There was the usual chat from Ian Foster and the team about how Wales would come out firing etc which is standard for any test in which they are massive favourites, but to be fair at least this time it held a bit of water in the first half.
But the fact that the All Blacks won by 54-16 and were unlucky not to get a couple of extra tries says an awful lot more.
The period in the second half after Wales had scored their sole try may well go down as the best the All Blacks will play this year. Yes, it was against an undergunned side that was by that stage missing their talismanic leader Alun Wyn Jones, but the lead had suddenly been cut to 12 and there was an opportunity for Wales to claw it back with a bit of luck.
That opportunity ended up lasting about as long as it was taking the more raucous patrons in the stands to down a beer.
Within a minute the All Blacks had won a penalty, kicked to the corner and were setting up for what Wales was thinking would be a lineout drive. Instead, Dalton Papalii twisted and turned his way over for what was the match-settling score.
But the All Blacks weren’t done, moments later Sevu Reece finished off what may well be the team effort of 2021 and then Anton Lienert-Brown tacked on another finish to a sweeping move for good measure.
This was the All Blacks at their most ruthless, at the same time their most breathtaking.
Hardly anyone who walked through the Principality Stadium gates thought Wales were actually going to win, but to see the absolute faintest hope of it get so thoroughly extinguished in such an entertaining way is something New Zealanders only used to experience by watching the Black Caps in the mid-1990s.
The predictions pre-match were that the All Blacks would probably post a half century and, while they were bang on, the game itself also disproved the gloomy statements about it being a ‘sham’ and ‘the stupidest fixture ever’.
This was a good watch and a grand occasion in front of a crowd connected deeply to an historic (if not very one-sided) rivalry.

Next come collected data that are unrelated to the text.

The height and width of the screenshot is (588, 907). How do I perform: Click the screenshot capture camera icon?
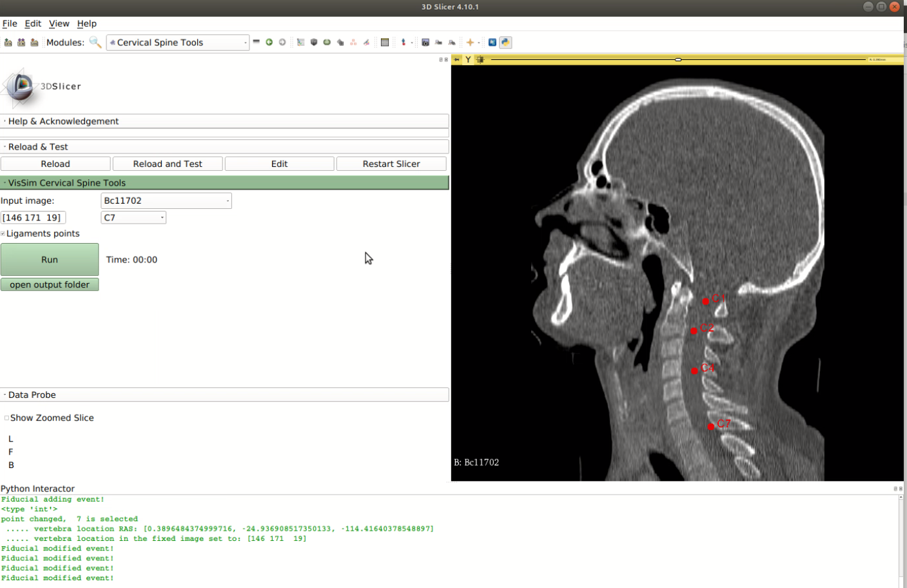(425, 43)
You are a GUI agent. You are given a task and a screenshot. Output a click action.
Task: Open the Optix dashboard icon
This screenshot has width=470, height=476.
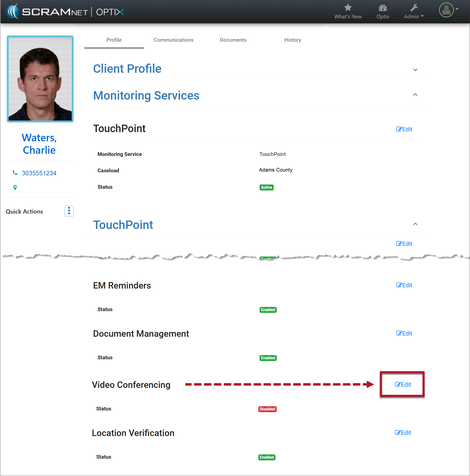pyautogui.click(x=382, y=8)
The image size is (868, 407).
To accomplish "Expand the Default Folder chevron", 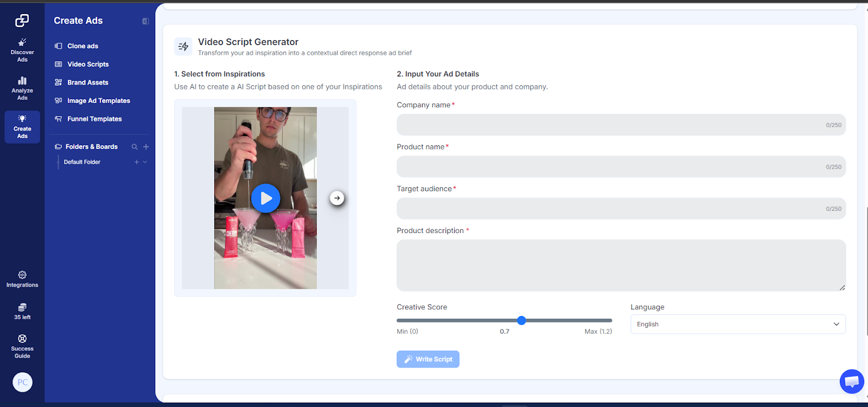I will point(145,162).
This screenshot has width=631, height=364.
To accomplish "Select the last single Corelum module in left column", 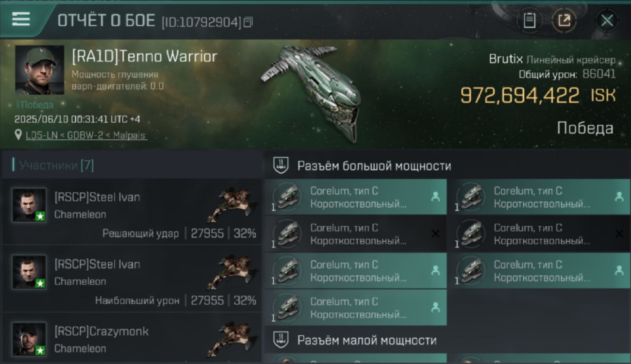I will 355,308.
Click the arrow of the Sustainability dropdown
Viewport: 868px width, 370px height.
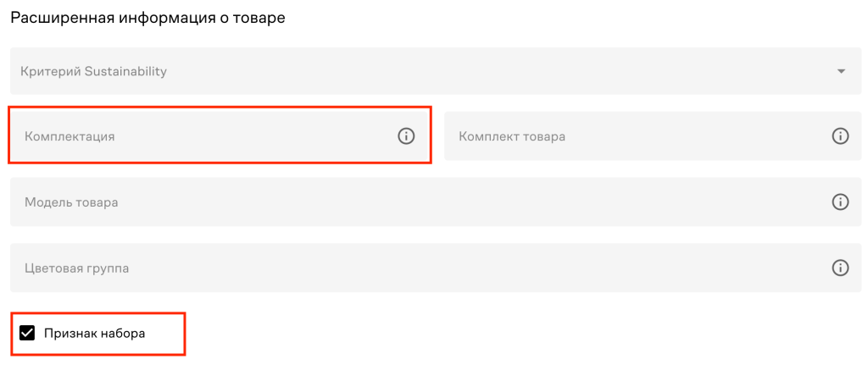(841, 71)
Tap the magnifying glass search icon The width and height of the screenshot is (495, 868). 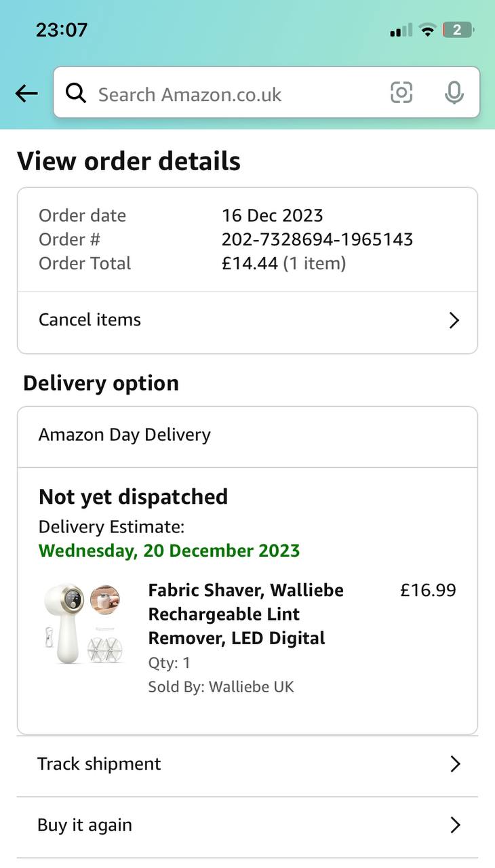pos(76,93)
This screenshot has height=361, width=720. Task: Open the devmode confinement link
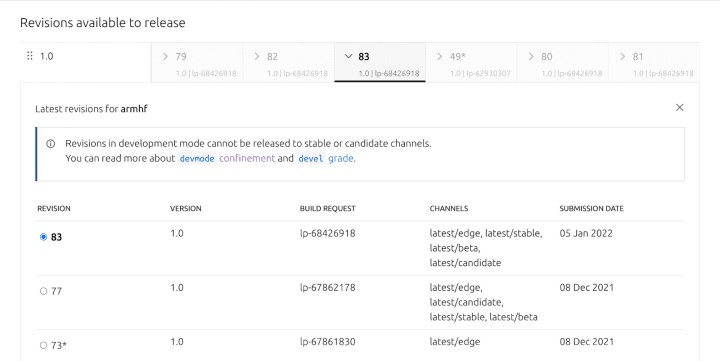227,158
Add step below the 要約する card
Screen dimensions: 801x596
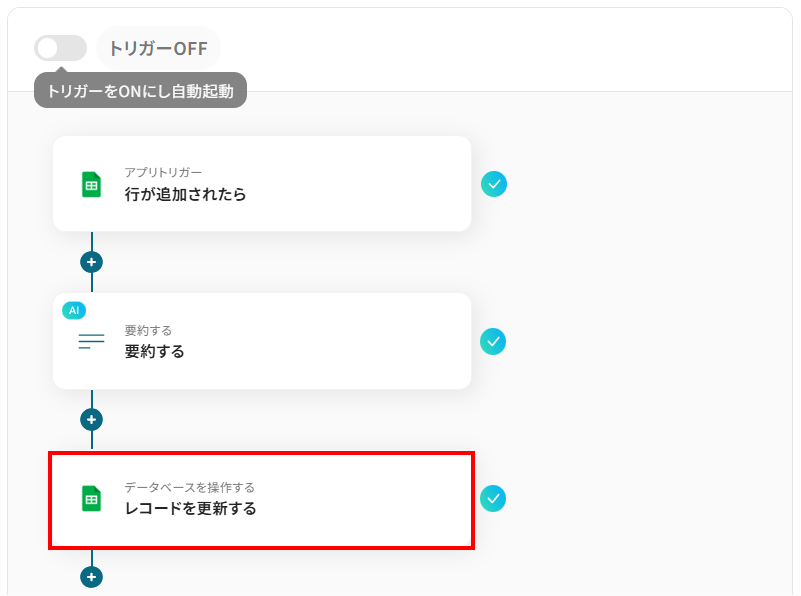point(92,419)
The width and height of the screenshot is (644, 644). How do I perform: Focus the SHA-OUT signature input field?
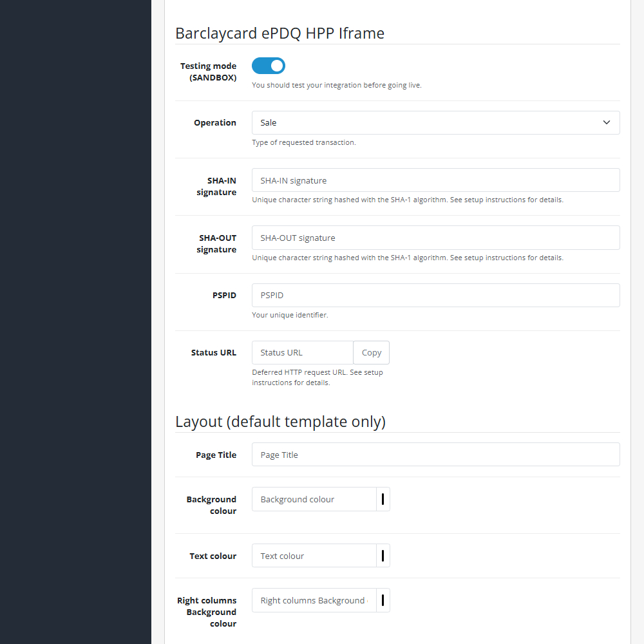click(x=435, y=238)
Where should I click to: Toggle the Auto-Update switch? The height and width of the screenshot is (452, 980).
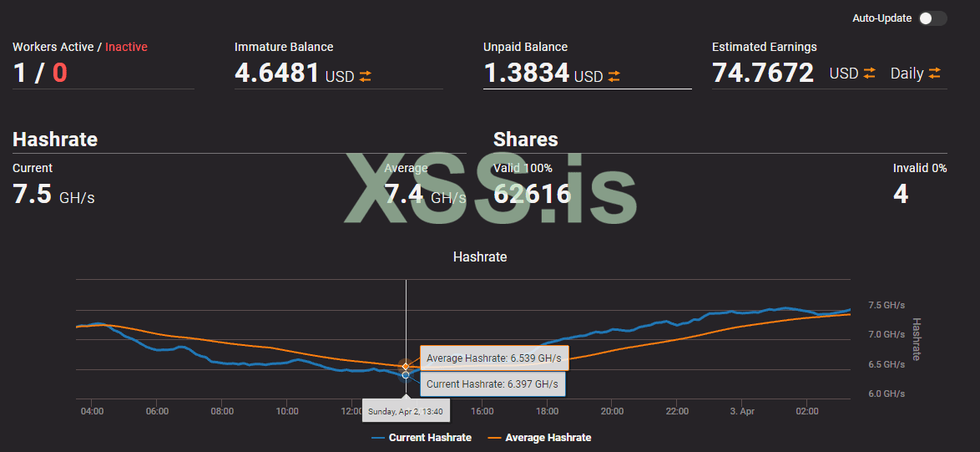(x=932, y=18)
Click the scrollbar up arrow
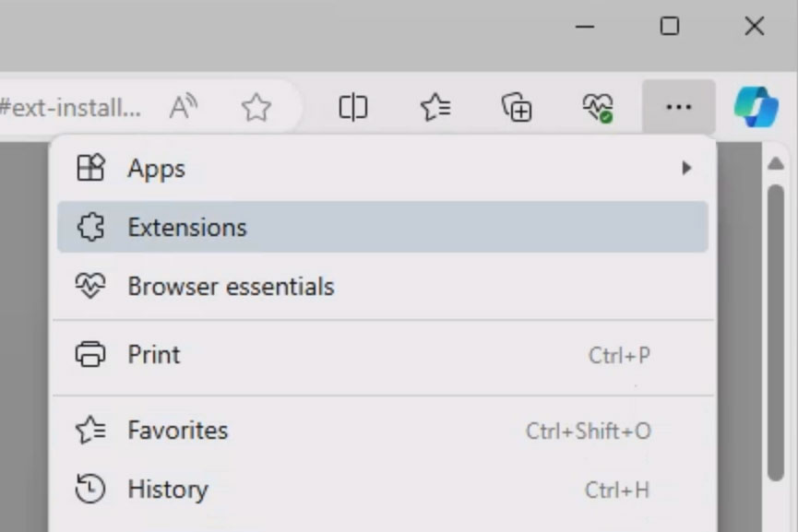The image size is (798, 532). point(778,162)
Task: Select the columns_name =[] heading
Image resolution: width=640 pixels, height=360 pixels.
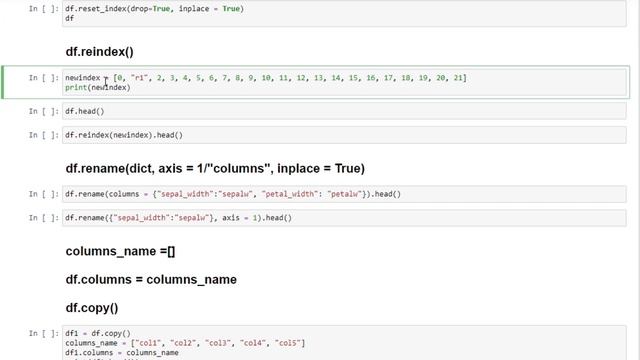Action: 120,251
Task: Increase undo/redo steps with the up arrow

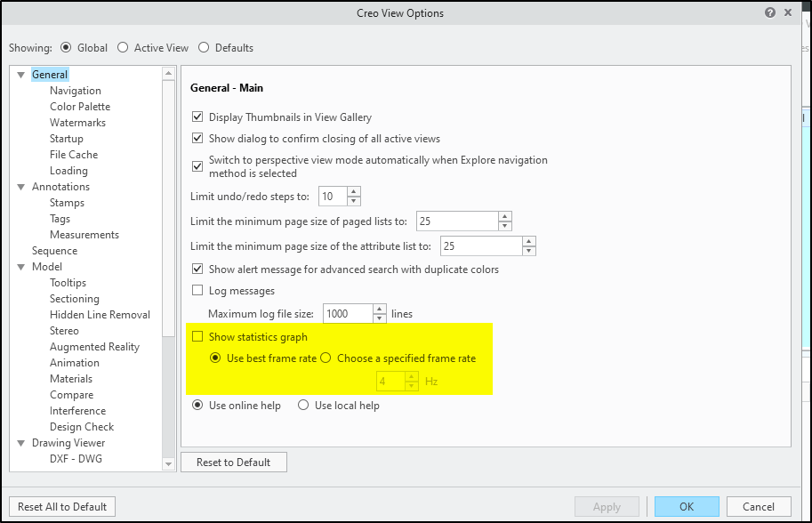Action: click(x=352, y=191)
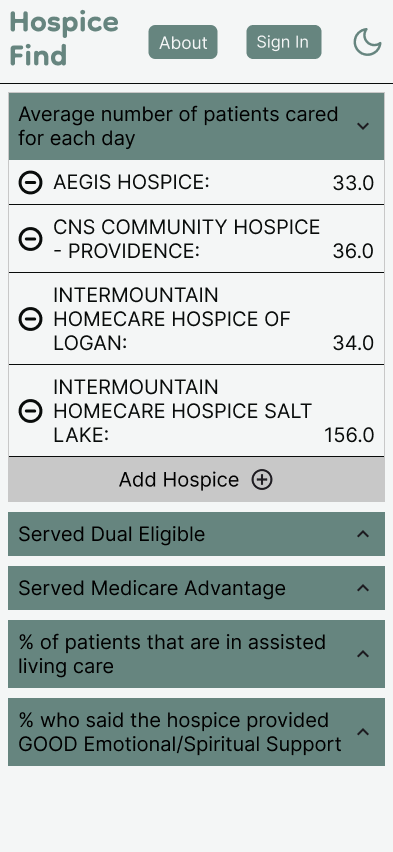Remove CNS Community Hospice Providence entry
Image resolution: width=393 pixels, height=852 pixels.
[30, 239]
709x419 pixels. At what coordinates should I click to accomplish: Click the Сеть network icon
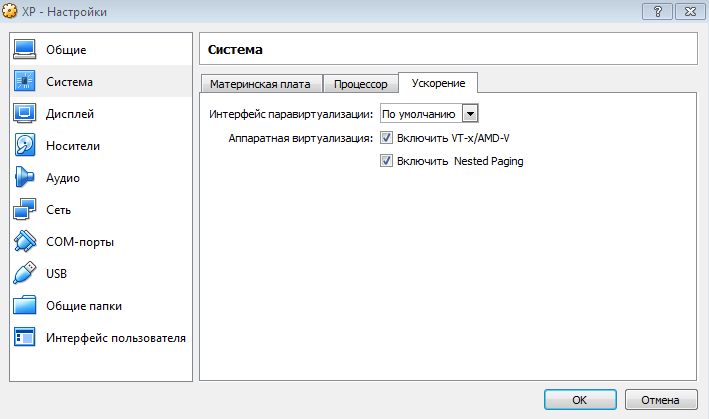click(x=25, y=210)
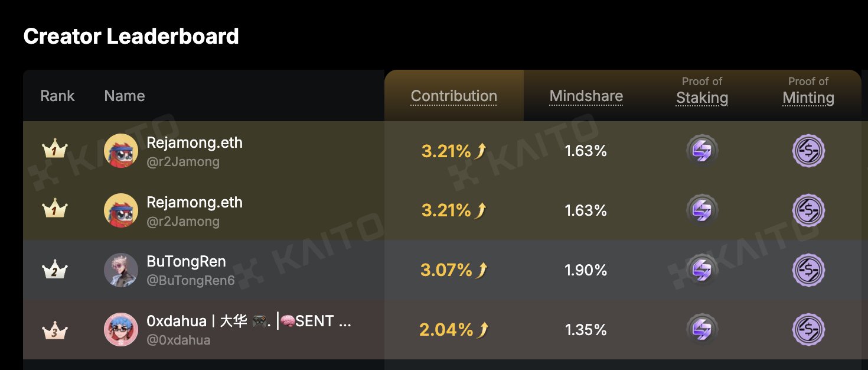The height and width of the screenshot is (370, 868).
Task: Select the Proof of Minting column header
Action: 808,97
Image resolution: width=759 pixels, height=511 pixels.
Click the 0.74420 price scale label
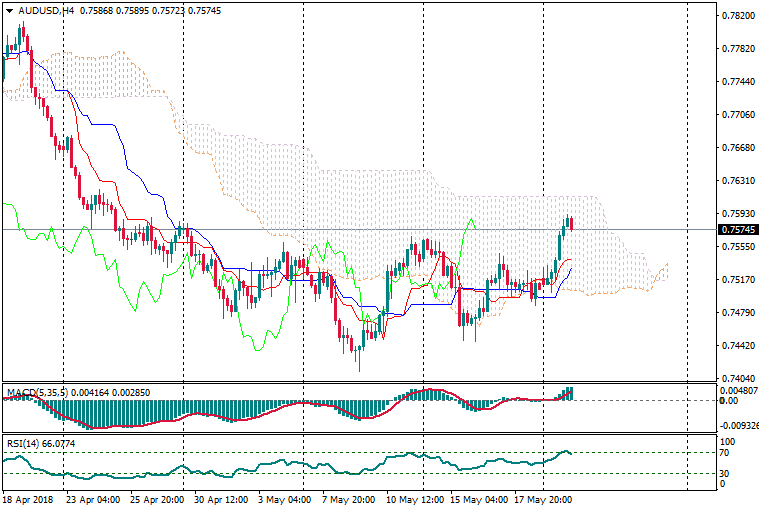coord(737,346)
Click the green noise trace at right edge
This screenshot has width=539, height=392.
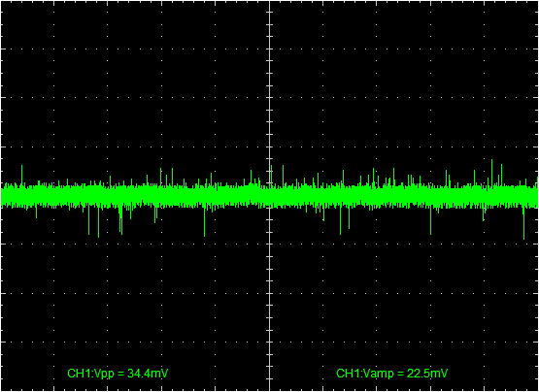tap(535, 196)
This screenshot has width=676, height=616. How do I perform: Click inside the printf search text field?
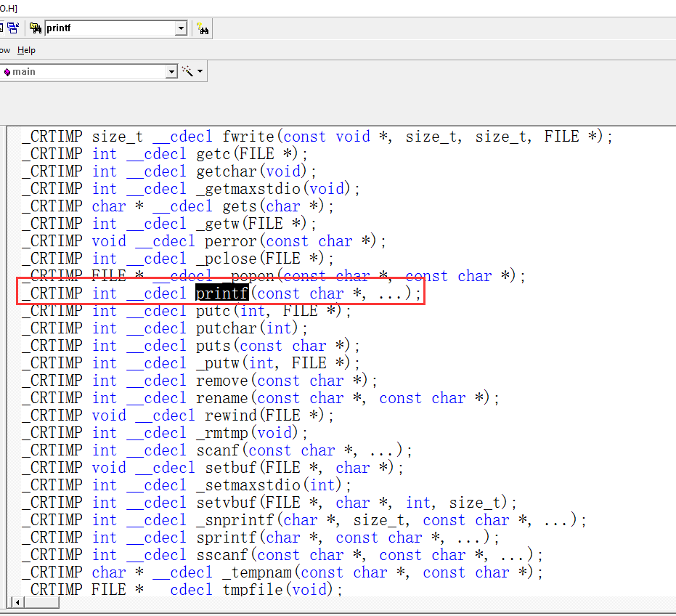[109, 28]
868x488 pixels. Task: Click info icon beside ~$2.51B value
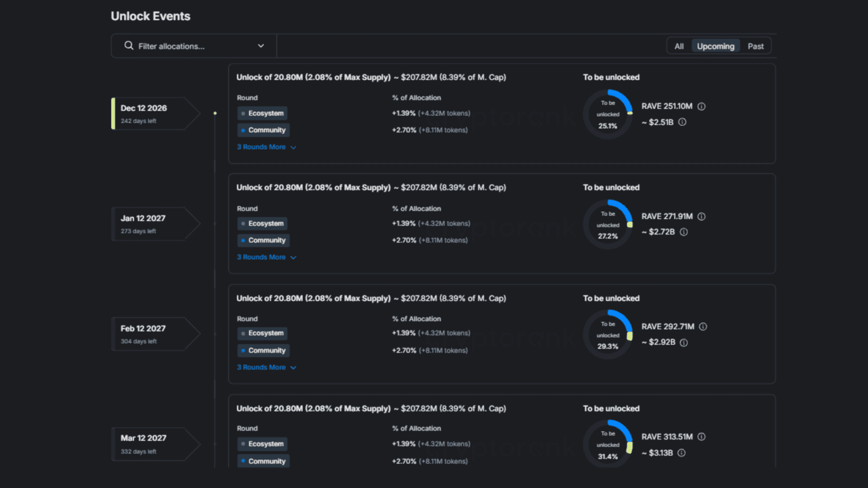pos(682,122)

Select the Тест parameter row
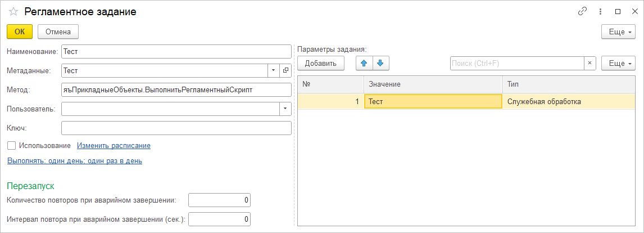point(433,102)
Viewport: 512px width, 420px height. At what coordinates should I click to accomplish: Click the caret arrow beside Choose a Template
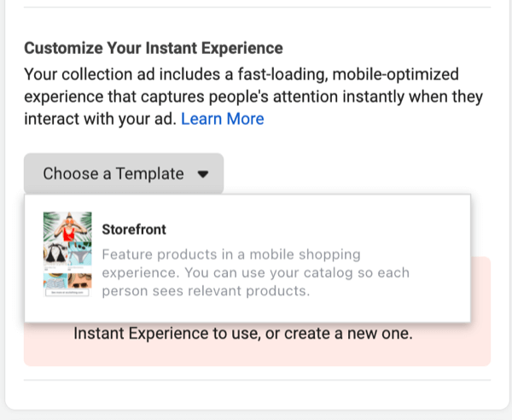click(x=203, y=174)
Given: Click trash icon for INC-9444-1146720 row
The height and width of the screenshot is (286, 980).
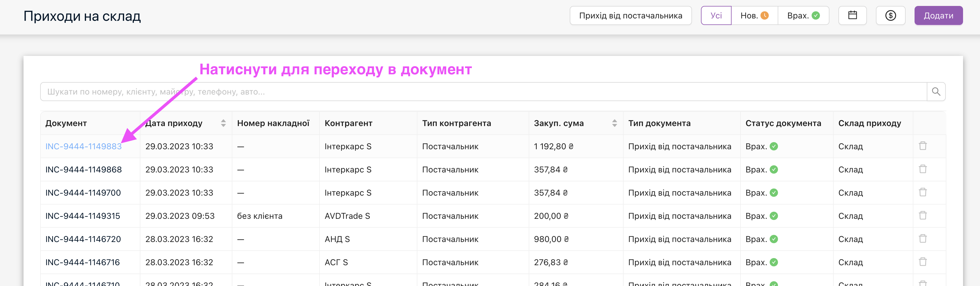Looking at the screenshot, I should 923,239.
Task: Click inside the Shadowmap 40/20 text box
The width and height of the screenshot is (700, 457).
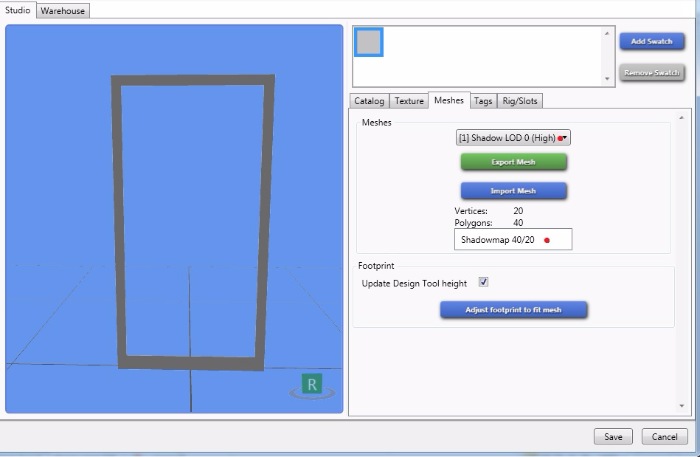Action: pos(512,240)
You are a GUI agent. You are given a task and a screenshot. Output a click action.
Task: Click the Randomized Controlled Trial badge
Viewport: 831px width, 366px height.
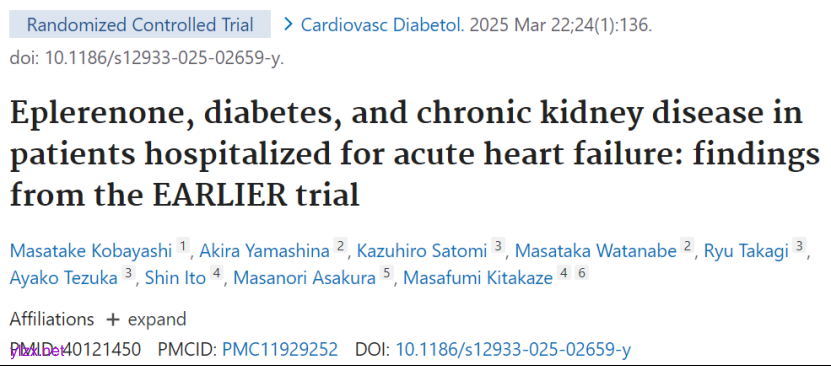(140, 24)

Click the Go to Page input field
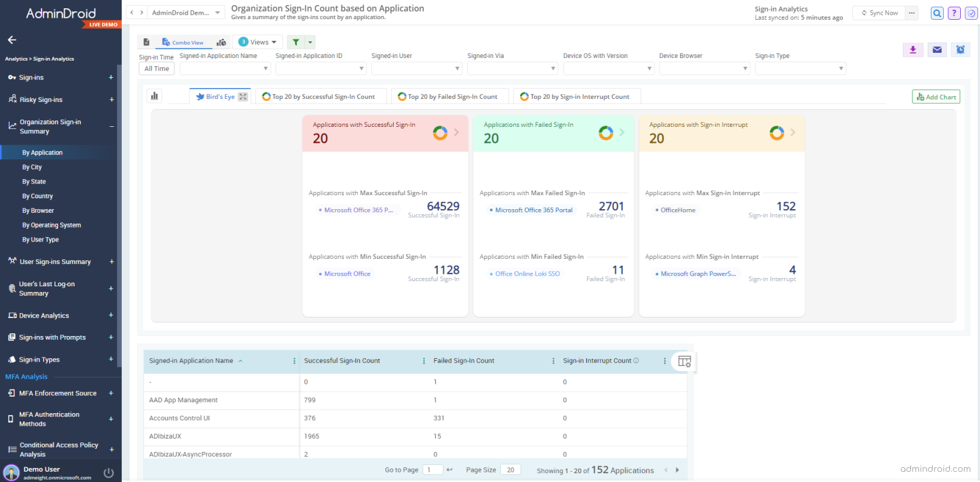tap(433, 469)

It is the sort of exhibition game that adds to the All Black brand – rather than detracts from it like the debacle last weekend against the Americans.
Obviously, it would have been far more preferable for this game to have been played against a full strength Welsh side who had had a couple of tests under their belt. They are, after all, Six Nations champions so there was the potential for this to have been a hemispheric battle of rugby supremacy.
On the evidence we saw today, the All Blacks would have won anyway. Their tour so far has been impressive in the way that it is incrementally building a side in both selection and confidence.
The same could be said about their season. They have scored 89 tries this year (admittedly helped a lot by the Tonga and USA mismatches) and are poised to be the first team to score 100 in a season with three tests left.
Given the next test is against the hapless Italians in Rome, they may well be raising the bat next Sunday morning.